Many Republicans argue that pegging the debt ceiling on the annual defense policy bill would force them to vote unreasonably, given the GOP’s broad support for the defense bill and strong opposition from their government. party to respect a suspension of the debt ceiling.

Democrats have privately suggested that McConnell was willing to tie the debt limit to the defense policy bill, and the senior Republican on the Senate Armed Services Committee said Monday night he would still vote yes on the Combination Vehicle: “What I don’t want to do – is for something to happen to our NDAA that would negatively impact it,” Oklahoma’s Jim Inhofe told reporters.

Yet several others in the GOP are freezing for the prospect.

“It would be misinterpreted for Republican support for [defense policy bill] Would also include “supporting an increase in the debt limit, said Sen. John Cornyn (R-Texas), one of McConnell’s top advisers.” That’s why I think the message might be muddled. I don’t like the idea. “

Senate Republicans have long insisted that if Democrats are to suspend the debt ceiling, they must do it themselves, a protest against the price tag of the majority party’s upcoming social spending bill. Democrats counter that suspending the party-based debt limit would set a problematic precedent, and note that a significant portion of the debt causing the current problem was incurred during the Trump administration.

However, the tone between McConnell and Schumer as the next loan term approaches has improved significantly from the fall. McConnell provided the 11 GOP votes needed in October to allow Democrats to suspend the debt ceiling for two months. He continued to insist that Democrats should use the tedious budget reconciliation process to raise the debt limit while bypassing a GOP obstruction, but he also kept the lines of communication open with Schumer.

The debt limit appeared briefly at the GOP’s leadership meeting in the Senate this week, and McConnell indicated he was still speaking to Schumer, according to a participant who spoke candidly on condition of anonymity.

Senator James Lankford (R-Okla.) Described the inclusion of the debt limit in the social spending bill as a “terrible idea” and predicted that it would fail to gain the necessary support of 10 Republicans to move forward.

“We’ve been pretty clear that we’re not actually going to help them add billions of more debt that we don’t have a part of,” Lankford said on Monday. “It’s been a pretty clear statement from the start on this, and it should continue to be.”

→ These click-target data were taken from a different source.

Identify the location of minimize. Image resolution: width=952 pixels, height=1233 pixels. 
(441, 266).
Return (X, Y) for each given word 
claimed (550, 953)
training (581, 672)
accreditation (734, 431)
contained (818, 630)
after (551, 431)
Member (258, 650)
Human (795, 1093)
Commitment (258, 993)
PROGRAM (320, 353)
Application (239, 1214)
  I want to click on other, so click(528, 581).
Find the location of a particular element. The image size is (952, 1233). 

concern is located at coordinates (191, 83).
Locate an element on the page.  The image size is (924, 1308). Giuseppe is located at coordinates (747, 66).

Even though the way forward for the debt ceiling remains uncertain, leaders of both parties have stressed they will not let the government default.

Senate Armed Services Chairman Jack Reed (DR.I.) asked if he was in favor of attaching the debt fix to the defense bill he is pushing through Congress, a took a long pause before saying “if this is the way to lower the debt ceiling, absolutely.” We need to raise the debt ceiling.

Senator Joe Manchin (DW.Va.), said he would need to consider any proposal to include the debt limit in the defense policy bill, but noted that he “must likely to be “dealt with before the Democrats’ social spending bill – which is currently slated to hit the Senate floor as early as next week.

“The debt ceiling is something we cannot play with,” Manchin said. “And you have to do it. You must pay.

Andrew Desiderio and Caitlin Emma contributed reporting.